● **What you should do**
In the records below, tally every line containing "Luncheon". Report only the total.

● **Data supplied**
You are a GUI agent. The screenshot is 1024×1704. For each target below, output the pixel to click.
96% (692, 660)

---

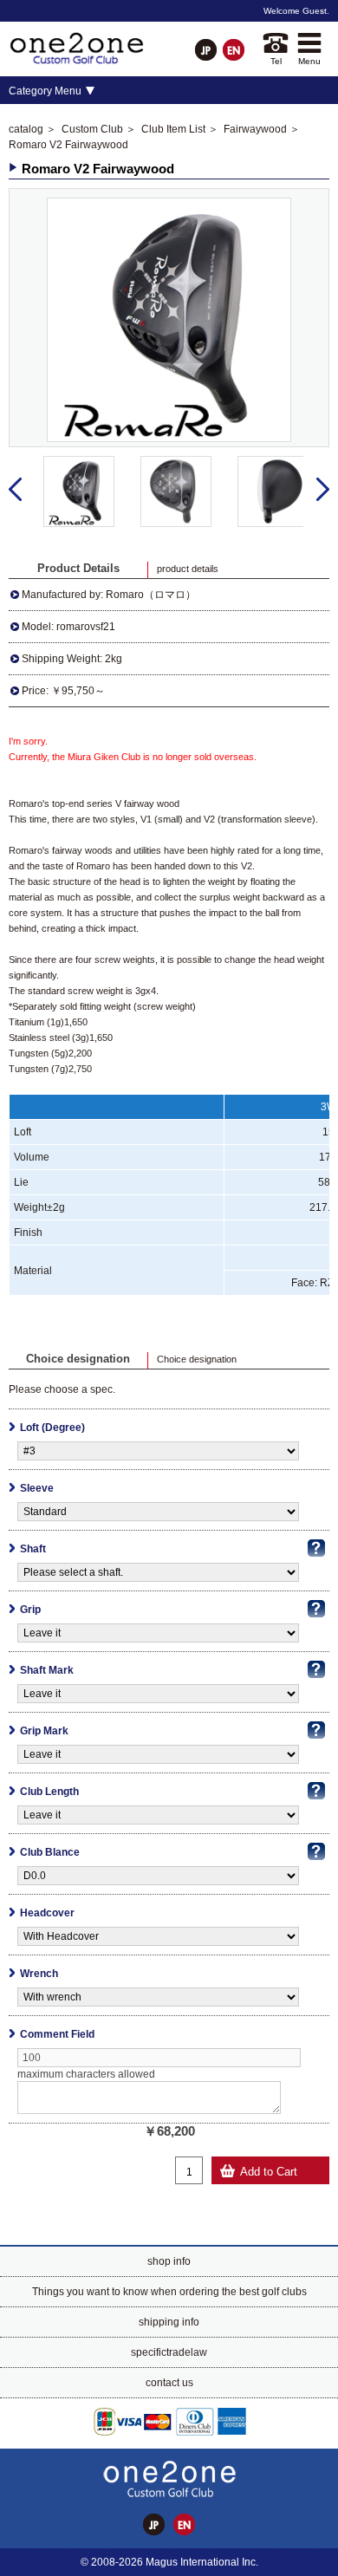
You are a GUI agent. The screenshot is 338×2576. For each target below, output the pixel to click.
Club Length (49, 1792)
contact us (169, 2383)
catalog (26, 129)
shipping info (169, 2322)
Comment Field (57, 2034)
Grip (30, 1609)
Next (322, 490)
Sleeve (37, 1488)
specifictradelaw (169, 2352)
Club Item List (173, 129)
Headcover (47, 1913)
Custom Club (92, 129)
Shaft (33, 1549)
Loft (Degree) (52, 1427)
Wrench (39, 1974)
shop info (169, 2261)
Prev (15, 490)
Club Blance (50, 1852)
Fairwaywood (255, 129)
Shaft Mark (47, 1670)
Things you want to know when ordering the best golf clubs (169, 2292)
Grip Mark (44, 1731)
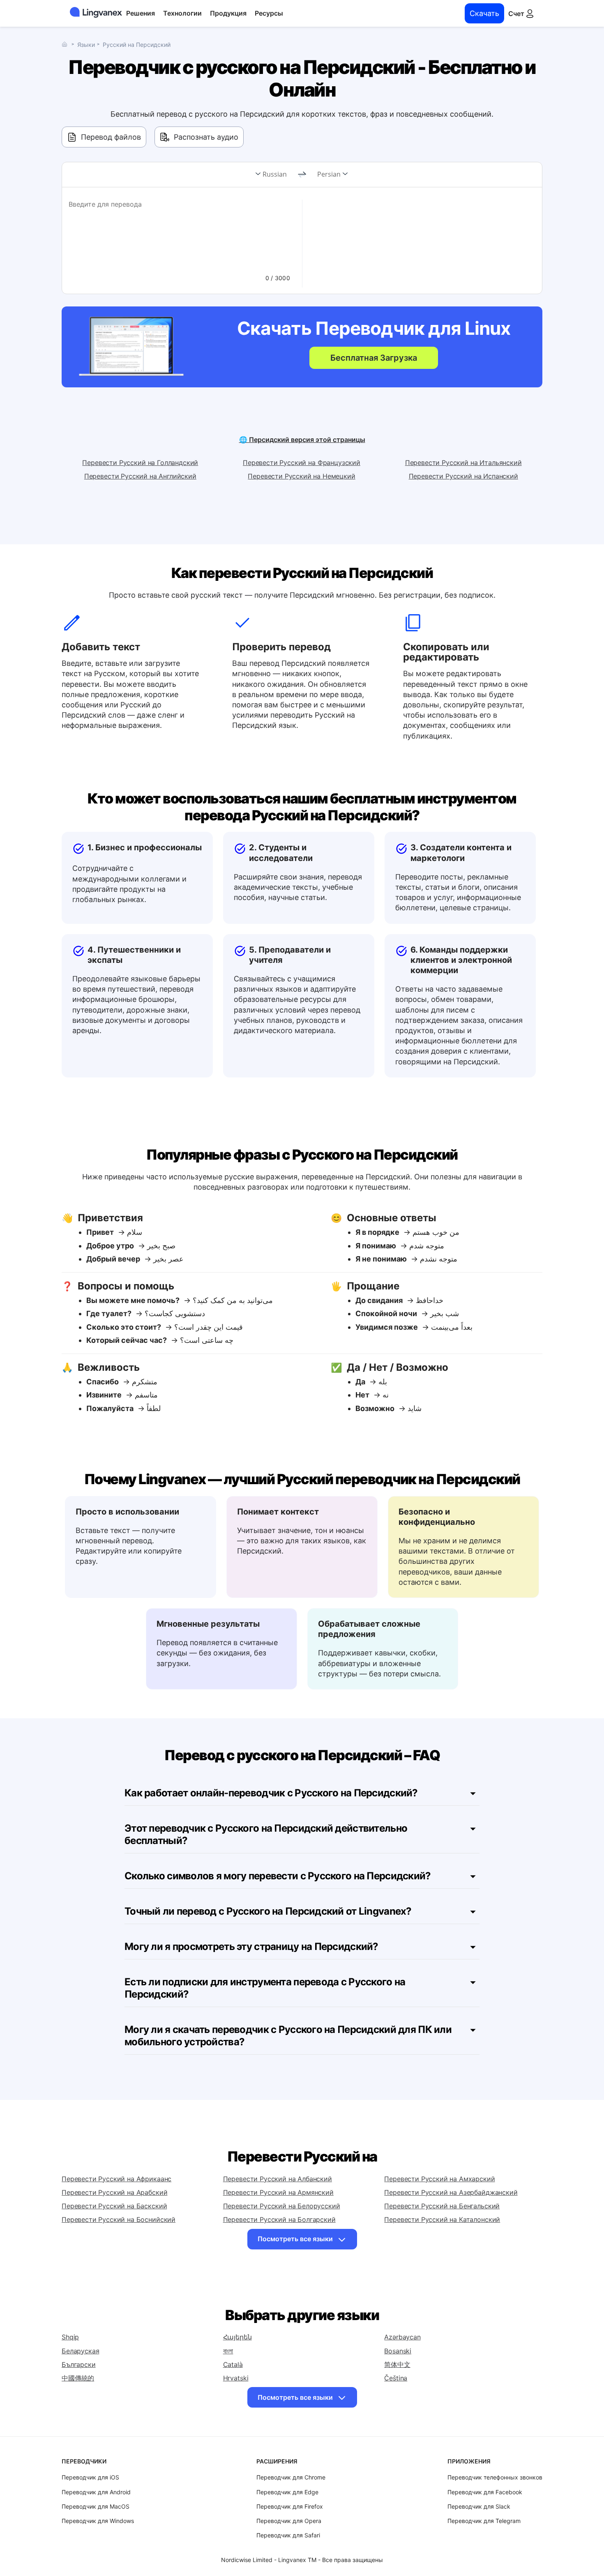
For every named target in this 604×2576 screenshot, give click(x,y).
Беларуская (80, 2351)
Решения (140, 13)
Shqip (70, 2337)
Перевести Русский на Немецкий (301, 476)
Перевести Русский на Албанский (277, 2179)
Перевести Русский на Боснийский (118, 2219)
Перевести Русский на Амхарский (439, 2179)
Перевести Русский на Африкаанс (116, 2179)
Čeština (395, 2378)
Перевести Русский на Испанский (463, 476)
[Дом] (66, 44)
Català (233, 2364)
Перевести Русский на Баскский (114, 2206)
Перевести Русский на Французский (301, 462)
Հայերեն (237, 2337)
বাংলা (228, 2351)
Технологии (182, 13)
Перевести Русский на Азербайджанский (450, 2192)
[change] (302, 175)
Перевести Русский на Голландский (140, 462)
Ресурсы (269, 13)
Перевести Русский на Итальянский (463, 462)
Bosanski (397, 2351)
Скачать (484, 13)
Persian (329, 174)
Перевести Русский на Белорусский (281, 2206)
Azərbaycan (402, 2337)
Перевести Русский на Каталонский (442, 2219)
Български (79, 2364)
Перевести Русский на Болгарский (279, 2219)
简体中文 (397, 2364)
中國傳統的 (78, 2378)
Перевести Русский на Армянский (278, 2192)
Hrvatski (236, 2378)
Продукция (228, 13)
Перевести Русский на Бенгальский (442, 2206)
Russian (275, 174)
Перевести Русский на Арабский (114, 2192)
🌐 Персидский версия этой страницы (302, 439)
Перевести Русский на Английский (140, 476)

---

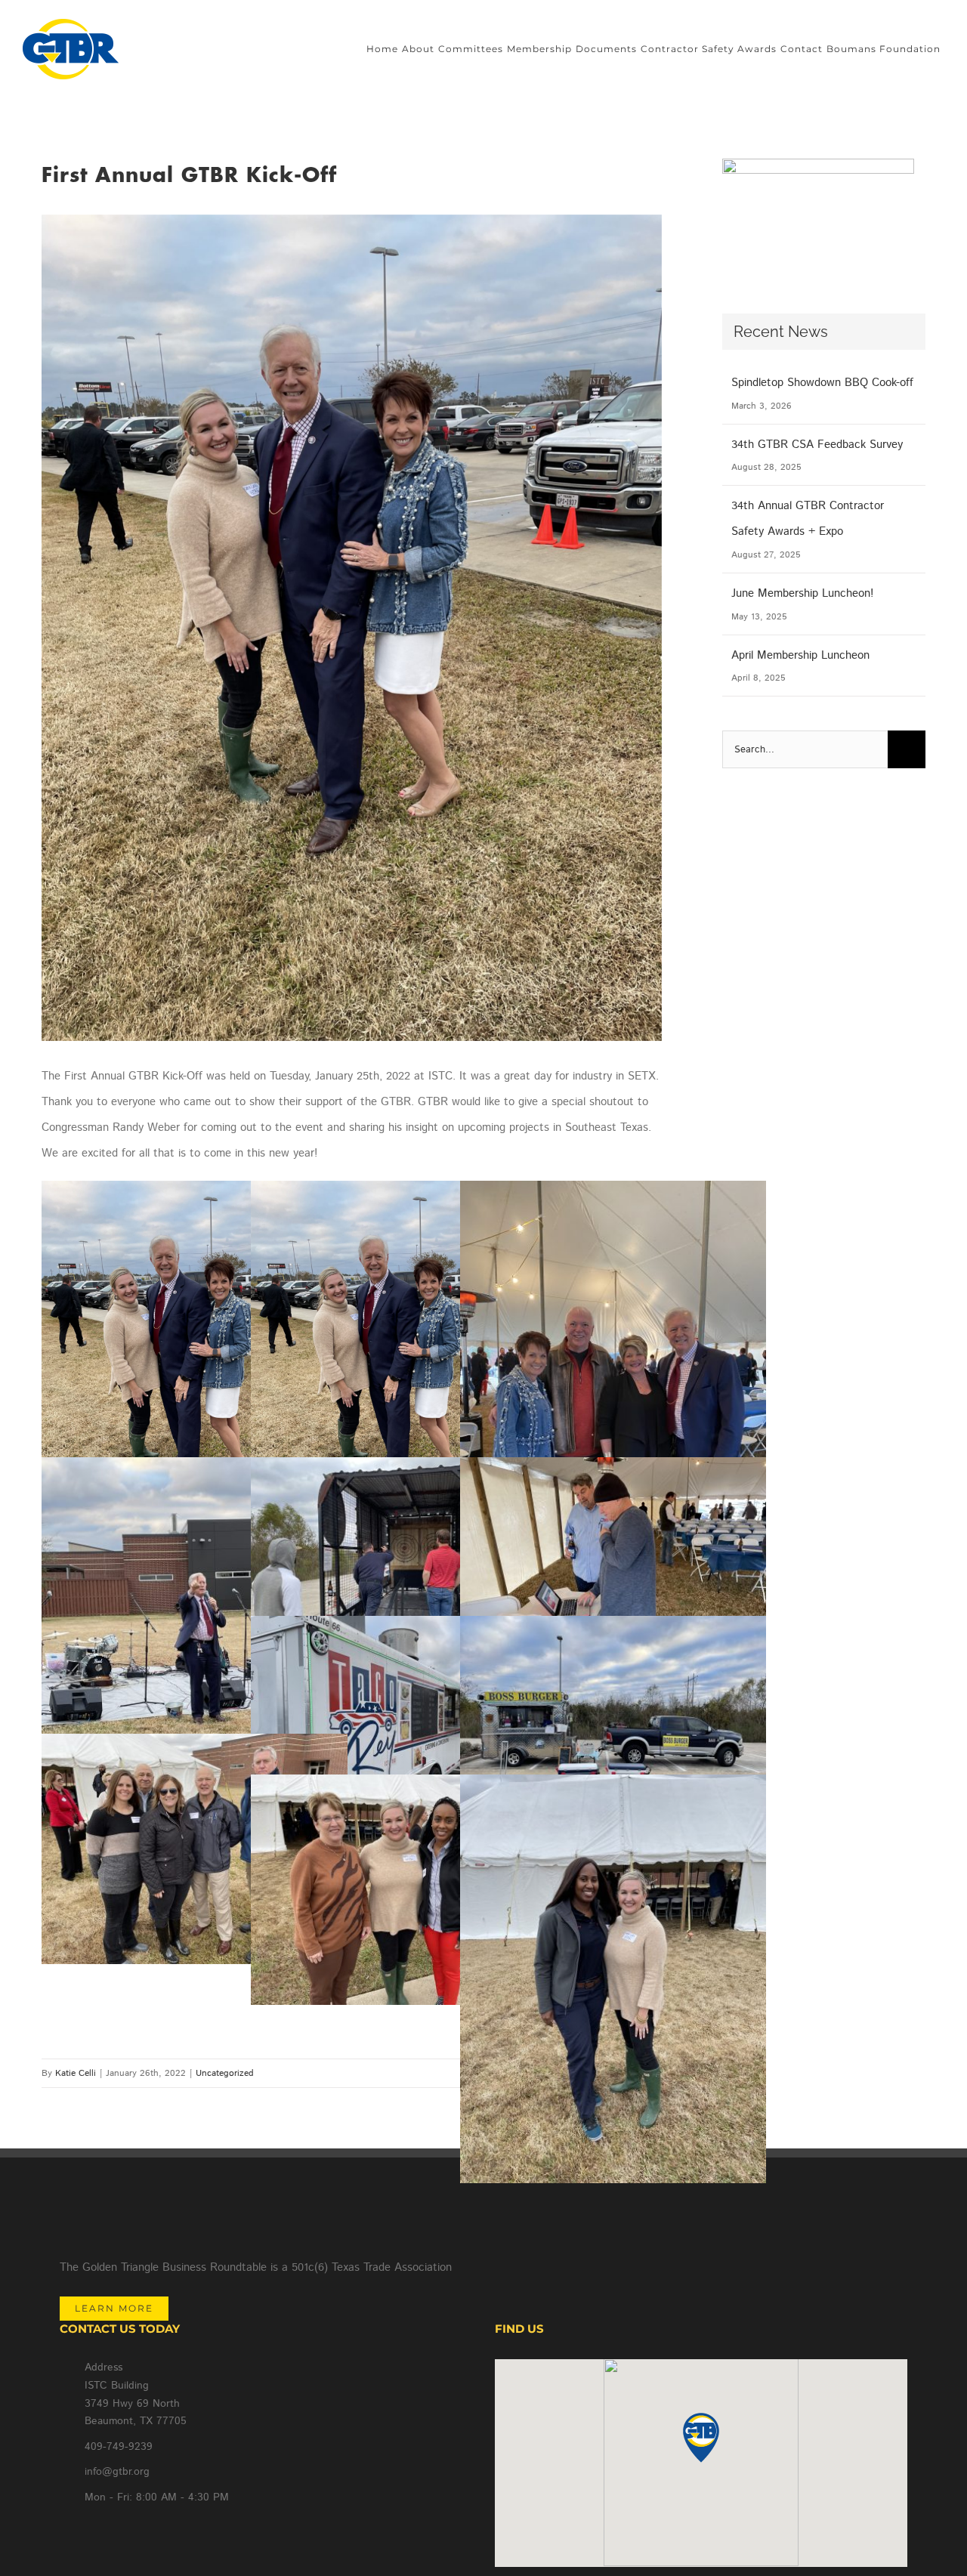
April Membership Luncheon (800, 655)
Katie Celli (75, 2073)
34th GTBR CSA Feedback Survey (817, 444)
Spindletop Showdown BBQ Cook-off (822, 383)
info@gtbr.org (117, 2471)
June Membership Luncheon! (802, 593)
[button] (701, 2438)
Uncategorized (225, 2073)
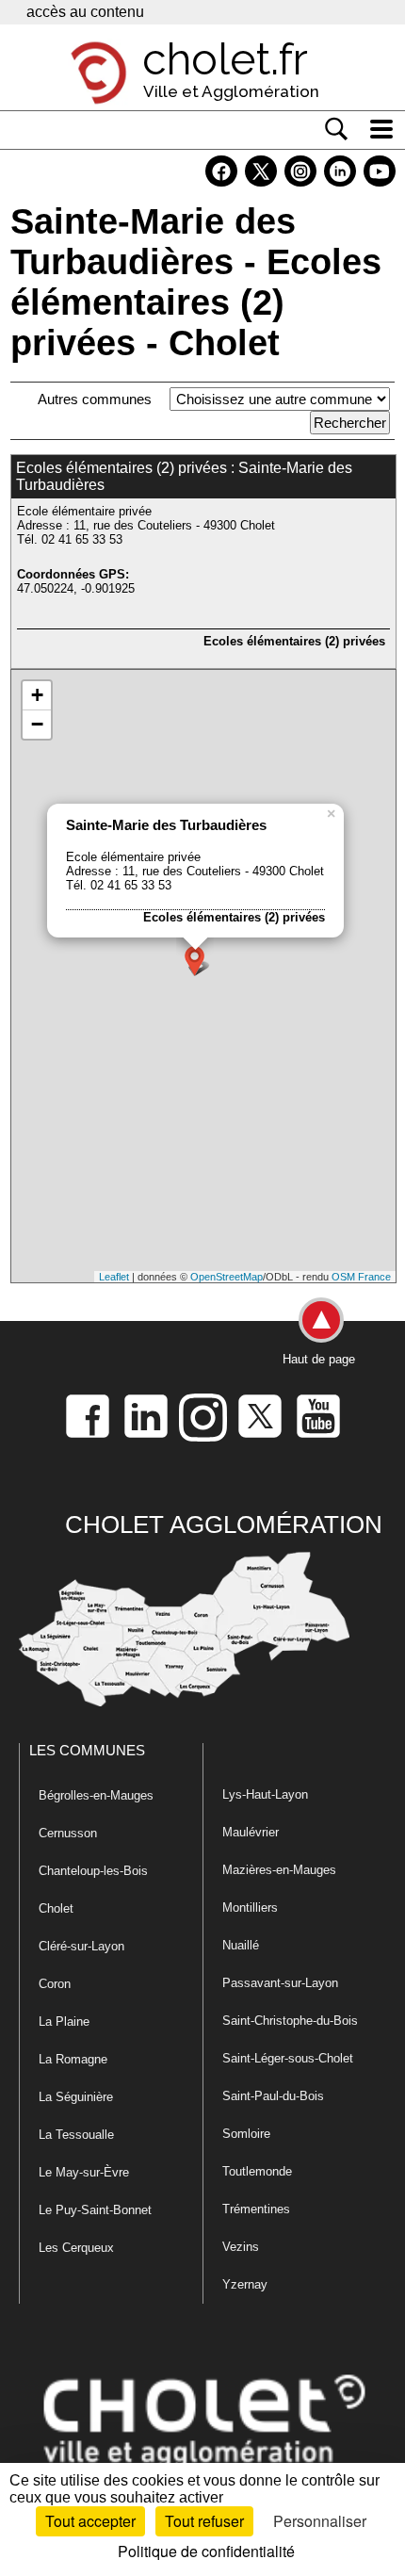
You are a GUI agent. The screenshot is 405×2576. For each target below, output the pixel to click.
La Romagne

● **Answer to the problem**
2